金や銀のように、昔話では、高貴でまれなものが好んで語られます。これは極端な美しさを表しているといえるでしょう。極端であるがゆえに孤立しているのです。
リュティ先生いわく。
「昔話は透んだ超原色を好む。金、銀、赤、白、黒、それに紺青である。金色、銀色は金属的な輝きをもっており、黒と白は非個体的対照であり、赤は色彩のうちでもっともけばけばしいものである。そして幼児の注目をもっとも早くひきつけるのは赤である」
これは昔話にあらわれる色についての説明です。
「非個体的対照」って、どういうことでしょう。
まず、黒と白は極端な「対照」ですね。そして、昔話では、色もものごとも、白か黒かどちらかだというのです。これは現実の世界ではありえませんね。現実では、黒から白へ、または黒から白へと連続的にグラデーションしていて、ほとんどが中間色です。 また、動物や植物の個体は微妙な差異をもっています。色彩のグラデーションのようなものです。だから、黒か白か、というのは、個体差を無視している。「非個体的」だというのです。
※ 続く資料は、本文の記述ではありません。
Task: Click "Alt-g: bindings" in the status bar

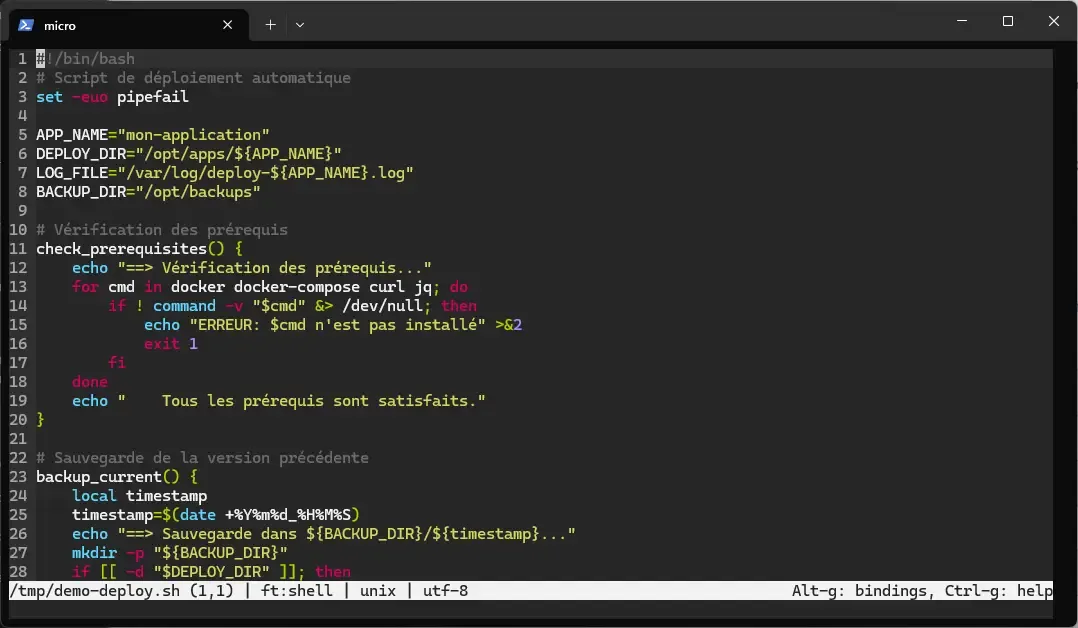Action: pos(860,590)
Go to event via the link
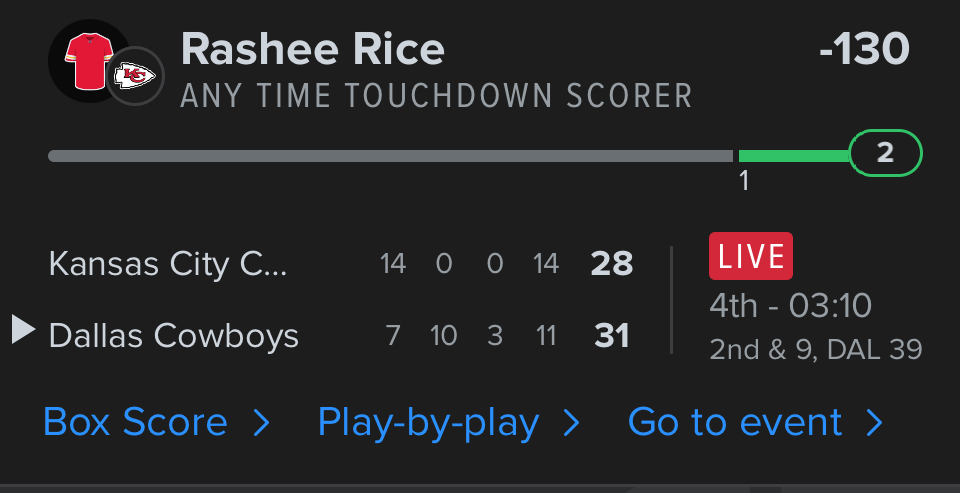The width and height of the screenshot is (960, 493). click(735, 423)
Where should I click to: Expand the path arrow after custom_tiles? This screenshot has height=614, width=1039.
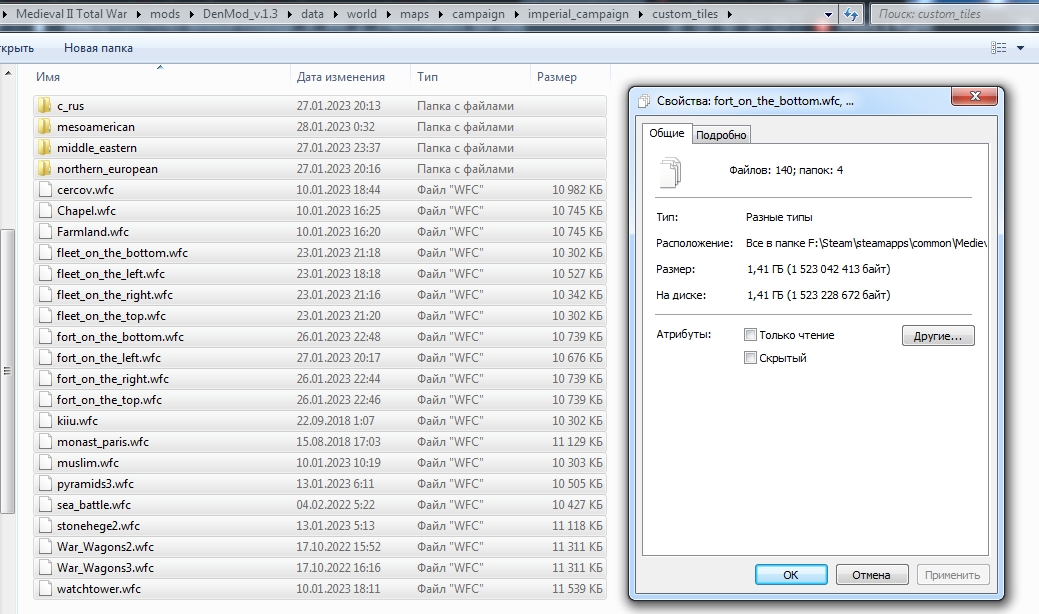tap(730, 14)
昔話は原色を好むのかあ。ほんとかな。具体例をさがしてみよう。
この極端性は、現実離れしています。そして、写実的な文学でこのような表現をすれば、語彙が少ないと感じたり、描写力がなくておもしろくないと感じたりするかもしれません。ところが、耳で聞く文芸では、この極端性が重要なのです。抽象的文学であるゆえんです。
リュティ先生いわく。
「昔話は、あらゆる極端なものをこのみ、とくに極端な対照をこのむ」
平面性の「外的刺激」の項で、登場人物の性質が対照的に描かれるってこと、考えたね.
これ、極端な対照だね。
極端性は昔話のあらゆるところにあらわれます.
そしてそれは孤立性と結びついています。
昔話の主人公は、三人兄弟の末っ子であったり、食べていけなくて親に捨てられるほど貧しかったり、この世で一番美しかったりします。極端な存在なのです。やはり、極端であるがゆえに孤立しています。
モリーのわたる橋は、髪の毛一本でできています。非常に細い、極端に細い橋です。やはり孤立的ですね。
孤立性についてはあとであらためて考えます。